Посылаю тебе письмецо ко мне жены того молодого белоруса, о котором я писал тебе[631]. Это даст тебе почувствовать, что отношение у меня здесь с людьми хорошее. Жаль только, что уже почти всех перевели на другие колонны. Из старых знакомых остались — инженер-летчик, который мне рассказывал свою жизнь, санитарка и два десятника из 188 колонны. Но мне и их достаточно, чтобы не чувствовать себя совсем одиноким.

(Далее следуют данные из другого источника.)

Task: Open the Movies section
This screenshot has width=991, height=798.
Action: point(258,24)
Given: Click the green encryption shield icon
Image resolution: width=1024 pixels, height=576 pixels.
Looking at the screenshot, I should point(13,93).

Холода вернулись. Резкий ветер и тучи. Но сегодня снова ясное утро. Я пишу тебе, моя далекая и такая близкая, все наше в прошлом, но моя жизнь и здесь полна тобой. Дай же мне вот так обе твоих руки и улыбнись мне этой твоей улыбкой, которую я так часто вижу перед собою. Ты вспоминаешь действие на меня увертюры из «Тангейзера». Да, это было-было в Детском Селе в конце мая, т. е. пять лет тому назад. Я шел с письмом тебе на почту. И на душе звучали звуки отречения, звуки пути пилигримов, которыми начинается увертюра. Но внутри поднимались другие звуки, разрывающие их, звуки ликования, звуки пробуждения и страсти. И вот я услышал звуки радио с этой мощной увертюрой. Она тогда меня потрясла и была одним из моментов, сломивших мое сопротивление. Ведь это были дни большой внутренней борьбы. А сейчас — сейчас звучат опять торжественные, но печальные звуки — начала и конца увертюры. Вспомнилась мне еще далекая страна — дорога по склону Сабинских гор — внизу бурная зеленая река Анно. Белая меловая пыль под ногами. Окрест рощи из серебристых оливок. Почему-то там в 1911 г. в июне тоже зазвучала увертюра из «Тангейзера». Почему я не мог быть с тобою на этом концерте! Все прошло. Ты пишешь о пробуждении интереса к Лермонтову. Помнишь ли ты, как я собирался расширить свое изучение 30х и 40х годов, включив в свою работу и современника Герцена — Лермонтова. Помнишь ли, как я мечтал изучить лермонтовские места в окрестностях Пятигорска и закончить эту работу совместным посещением осенней Армении? Помнишь ли ты, как от Литературного музея намечалась мне с Дм. Мих.[632] совместная длительная командировка в Тарханы для устройства музея в память Лермонтова? И это все прошло с моими мечтами.